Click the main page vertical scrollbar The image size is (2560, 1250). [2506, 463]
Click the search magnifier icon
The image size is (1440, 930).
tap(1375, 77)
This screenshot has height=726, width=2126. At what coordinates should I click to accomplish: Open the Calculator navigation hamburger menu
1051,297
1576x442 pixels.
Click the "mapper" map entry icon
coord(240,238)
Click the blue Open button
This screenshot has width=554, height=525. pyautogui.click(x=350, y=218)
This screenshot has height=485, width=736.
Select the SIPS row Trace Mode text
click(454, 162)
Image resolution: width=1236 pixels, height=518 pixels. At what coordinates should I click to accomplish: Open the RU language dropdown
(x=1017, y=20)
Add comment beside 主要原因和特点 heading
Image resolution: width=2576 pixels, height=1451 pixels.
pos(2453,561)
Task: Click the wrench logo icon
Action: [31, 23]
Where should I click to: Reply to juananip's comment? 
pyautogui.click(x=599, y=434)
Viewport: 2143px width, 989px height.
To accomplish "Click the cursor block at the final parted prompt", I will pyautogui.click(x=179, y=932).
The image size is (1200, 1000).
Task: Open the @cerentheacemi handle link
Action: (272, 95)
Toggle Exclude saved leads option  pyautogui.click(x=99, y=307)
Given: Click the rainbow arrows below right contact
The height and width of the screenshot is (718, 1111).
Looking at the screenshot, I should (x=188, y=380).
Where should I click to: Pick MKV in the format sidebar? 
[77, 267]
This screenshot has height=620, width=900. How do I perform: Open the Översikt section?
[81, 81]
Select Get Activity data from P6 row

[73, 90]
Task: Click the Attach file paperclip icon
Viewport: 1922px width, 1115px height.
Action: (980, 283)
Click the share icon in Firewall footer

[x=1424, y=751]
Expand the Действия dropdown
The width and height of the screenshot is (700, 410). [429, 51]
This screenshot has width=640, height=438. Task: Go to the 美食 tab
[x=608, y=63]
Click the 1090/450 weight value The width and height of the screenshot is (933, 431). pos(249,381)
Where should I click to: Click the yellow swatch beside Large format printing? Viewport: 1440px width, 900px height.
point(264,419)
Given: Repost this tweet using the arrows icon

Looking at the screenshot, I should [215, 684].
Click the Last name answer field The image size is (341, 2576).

**Directions for this task:** Reproduce all of the material above line for line, without changing any character.

**Right answer:**
Click the main page vertical scrollbar The image size is (2560, 1250). [2506, 463]
Click the search magnifier icon
The image size is (1440, 930).
tap(1375, 77)
This screenshot has height=726, width=2126. At what coordinates should I click to accomplish: Open the Calculator navigation hamburger menu
1051,297
1576x442 pixels.
Click the "mapper" map entry icon
coord(240,238)
Click the blue Open button
This screenshot has width=554, height=525. pyautogui.click(x=350, y=218)
This screenshot has height=485, width=736.
Select the SIPS row Trace Mode text
click(454, 162)
Image resolution: width=1236 pixels, height=518 pixels. At what coordinates should I click to accomplish: Open the RU language dropdown
(x=1017, y=20)
Add comment beside 主要原因和特点 heading
Image resolution: width=2576 pixels, height=1451 pixels.
pos(2453,561)
Task: Click the wrench logo icon
Action: [31, 23]
Where should I click to: Reply to juananip's comment? 
pyautogui.click(x=599, y=434)
Viewport: 2143px width, 989px height.
To accomplish "Click the cursor block at the final parted prompt", I will pyautogui.click(x=179, y=932).
The image size is (1200, 1000).
Task: Open the @cerentheacemi handle link
Action: (272, 95)
Toggle Exclude saved leads option  pyautogui.click(x=99, y=307)
Given: Click the rainbow arrows below right contact
The height and width of the screenshot is (718, 1111).
Looking at the screenshot, I should (x=188, y=380).
Where should I click to: Pick MKV in the format sidebar? 
[77, 267]
This screenshot has height=620, width=900. How do I perform: Open the Översikt section?
[81, 81]
Select Get Activity data from P6 row

[73, 90]
Task: Click the Attach file paperclip icon
Viewport: 1922px width, 1115px height.
Action: (980, 283)
Click the share icon in Firewall footer

[x=1424, y=751]
Expand the Действия dropdown
The width and height of the screenshot is (700, 410). [429, 51]
This screenshot has width=640, height=438. Task: Go to the 美食 tab
[x=608, y=63]
Click the 1090/450 weight value The width and height of the screenshot is (933, 431). pos(249,381)
Where should I click to: Click the yellow swatch beside Large format printing? Viewport: 1440px width, 900px height.
point(264,419)
Given: Repost this tweet using the arrows icon

Looking at the screenshot, I should [215, 684].
Click the Last name answer field The image size is (341, 2576).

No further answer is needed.